«O duplo casamento efectuado em 1785 entre dois filhos de dona Maria I
(1734-1816/1777-1816)
e do rei consorte Pedro III (1717-1786), o infante João (1767-1826)
e a infanta dona Mariana Vitória Josefa (1768-1788), com dois membros da Casa
Real de Espanha, respectivamente a infanta dona Carlota Joaquina de Bourbon (1775-1830),
filha dos príncipes das Astúrias, e o infante Gabriel António Francisco Xavier
Bourbon (1752-1788), filho do rei de Espanha Carlos III (1716-1788)

==========

* INSTRUÇÕES DE TRABALHO:
1. Responda, com base no excerto sobre o duplo casamento de 1785:
(a) Em que ano se efectuou o duplo casamento?
(b) Quem era o pai do infante Gabriel António Francisco Xavier Bourbon?
(c) De quem era filha a infanta dona Carlota Joaquina de Bourbon?
2. Retome o excerto sobre o duplo casamento de 1785 e continue-o a partir do ponto em que termina.
O material apresentado a seguir não tem qualquer relação com o excerto sobre o duplo casamento de 1785.

(Registos)
==========

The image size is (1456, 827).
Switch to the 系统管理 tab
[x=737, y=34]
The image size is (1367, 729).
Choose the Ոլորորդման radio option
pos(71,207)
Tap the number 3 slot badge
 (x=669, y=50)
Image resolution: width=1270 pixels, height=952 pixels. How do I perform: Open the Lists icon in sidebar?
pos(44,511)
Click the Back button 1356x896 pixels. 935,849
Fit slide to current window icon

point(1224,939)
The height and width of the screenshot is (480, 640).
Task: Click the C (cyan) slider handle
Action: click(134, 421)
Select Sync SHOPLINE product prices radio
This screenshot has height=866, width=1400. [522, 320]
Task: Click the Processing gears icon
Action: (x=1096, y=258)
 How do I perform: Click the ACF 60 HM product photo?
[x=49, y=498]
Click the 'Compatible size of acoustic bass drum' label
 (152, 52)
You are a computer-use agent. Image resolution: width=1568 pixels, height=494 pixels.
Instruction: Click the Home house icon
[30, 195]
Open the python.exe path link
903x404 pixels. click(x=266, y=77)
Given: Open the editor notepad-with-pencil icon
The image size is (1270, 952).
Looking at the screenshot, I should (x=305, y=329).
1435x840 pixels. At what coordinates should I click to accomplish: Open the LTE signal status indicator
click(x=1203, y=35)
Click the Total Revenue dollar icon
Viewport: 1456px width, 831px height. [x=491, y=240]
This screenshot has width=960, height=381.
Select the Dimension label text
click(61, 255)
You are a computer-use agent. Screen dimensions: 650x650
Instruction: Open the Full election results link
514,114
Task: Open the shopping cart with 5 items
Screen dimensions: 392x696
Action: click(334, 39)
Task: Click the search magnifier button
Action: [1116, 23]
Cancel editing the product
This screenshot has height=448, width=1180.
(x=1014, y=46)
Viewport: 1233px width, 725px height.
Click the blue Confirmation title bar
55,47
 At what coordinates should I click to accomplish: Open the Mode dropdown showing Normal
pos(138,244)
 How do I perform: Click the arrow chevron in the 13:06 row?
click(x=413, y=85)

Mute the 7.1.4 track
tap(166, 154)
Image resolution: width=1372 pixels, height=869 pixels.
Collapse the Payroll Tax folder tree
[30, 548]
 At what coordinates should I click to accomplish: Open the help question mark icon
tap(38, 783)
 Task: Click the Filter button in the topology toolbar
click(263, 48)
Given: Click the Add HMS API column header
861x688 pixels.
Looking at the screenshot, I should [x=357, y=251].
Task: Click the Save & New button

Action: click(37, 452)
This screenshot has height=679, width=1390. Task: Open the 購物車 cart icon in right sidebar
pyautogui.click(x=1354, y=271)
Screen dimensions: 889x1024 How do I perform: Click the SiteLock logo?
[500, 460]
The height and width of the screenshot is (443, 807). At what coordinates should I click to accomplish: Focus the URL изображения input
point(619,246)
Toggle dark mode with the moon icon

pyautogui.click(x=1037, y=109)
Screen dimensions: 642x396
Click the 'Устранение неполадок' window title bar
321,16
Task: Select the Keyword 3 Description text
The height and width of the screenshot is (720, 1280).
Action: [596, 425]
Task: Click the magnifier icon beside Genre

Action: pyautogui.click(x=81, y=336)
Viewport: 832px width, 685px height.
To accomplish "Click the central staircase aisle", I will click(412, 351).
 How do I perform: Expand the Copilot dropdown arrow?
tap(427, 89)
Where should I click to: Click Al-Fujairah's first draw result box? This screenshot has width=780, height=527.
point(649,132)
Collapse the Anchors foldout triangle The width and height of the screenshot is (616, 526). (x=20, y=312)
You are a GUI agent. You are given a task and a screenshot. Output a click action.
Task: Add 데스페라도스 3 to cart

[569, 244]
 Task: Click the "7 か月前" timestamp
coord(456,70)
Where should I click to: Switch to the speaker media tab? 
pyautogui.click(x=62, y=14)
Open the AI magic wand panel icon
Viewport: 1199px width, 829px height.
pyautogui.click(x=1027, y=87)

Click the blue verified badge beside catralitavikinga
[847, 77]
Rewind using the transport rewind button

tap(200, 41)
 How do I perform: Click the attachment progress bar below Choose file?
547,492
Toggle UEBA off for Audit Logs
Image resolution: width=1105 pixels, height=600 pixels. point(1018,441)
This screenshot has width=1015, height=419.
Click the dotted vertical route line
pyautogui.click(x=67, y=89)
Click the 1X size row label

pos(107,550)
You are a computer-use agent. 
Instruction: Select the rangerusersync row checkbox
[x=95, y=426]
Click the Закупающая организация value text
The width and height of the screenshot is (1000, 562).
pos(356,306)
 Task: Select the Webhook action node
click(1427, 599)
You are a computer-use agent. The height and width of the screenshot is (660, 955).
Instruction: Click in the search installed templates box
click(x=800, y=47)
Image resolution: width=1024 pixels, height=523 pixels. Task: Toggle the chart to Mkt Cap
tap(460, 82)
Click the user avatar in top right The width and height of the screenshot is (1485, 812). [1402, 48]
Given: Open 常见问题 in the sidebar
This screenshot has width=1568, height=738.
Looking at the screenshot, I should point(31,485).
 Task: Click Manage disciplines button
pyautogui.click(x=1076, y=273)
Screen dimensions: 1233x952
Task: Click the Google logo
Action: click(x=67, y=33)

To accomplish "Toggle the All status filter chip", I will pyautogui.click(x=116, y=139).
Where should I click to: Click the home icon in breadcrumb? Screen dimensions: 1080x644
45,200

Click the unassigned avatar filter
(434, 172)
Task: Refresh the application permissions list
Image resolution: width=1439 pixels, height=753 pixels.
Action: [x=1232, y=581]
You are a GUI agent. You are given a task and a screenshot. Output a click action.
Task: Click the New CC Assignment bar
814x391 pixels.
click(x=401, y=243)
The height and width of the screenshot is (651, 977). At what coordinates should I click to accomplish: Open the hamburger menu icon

==========

* RESULTADOS:
1.
(a) Em 1785.
(b) O rei de Espanha Carlos III.
(c) Dos príncipes das Astúrias.

2.
e da rainha dona Maria Amália da Saxónia (1724-1760), motivaram grandes
festejos nos dois reinos peninsulares. Nas manifestações de júbilo de 1785, que se inserem no designado cycle humain individuel de la famille
régnante, encontramos a permanência do esquema da festa barroca. Esta, cujo
mecanismo político/artístico se estruturou a partir do Renascimento, com formas
herdadas do passado romano e medieval, encontrou nos séculos XVII-XVIII, as
épocas da sua total identificação com o poder. O rei, e por extensão a família
real, é o actor/espectador por excelência de um ritual complexo, que o
mitifica perante uma nobreza dependente da sua liberalidade grandiosa, e um
povo quase ausente do seu quotidiano e que apenas o vislumbra. Pela festa, consequência
de motivações diversas, nascimento, casamento, aniversário, morte, entrada
pública, coroação, vitória militar, o monarca torna-se num objecto de culto.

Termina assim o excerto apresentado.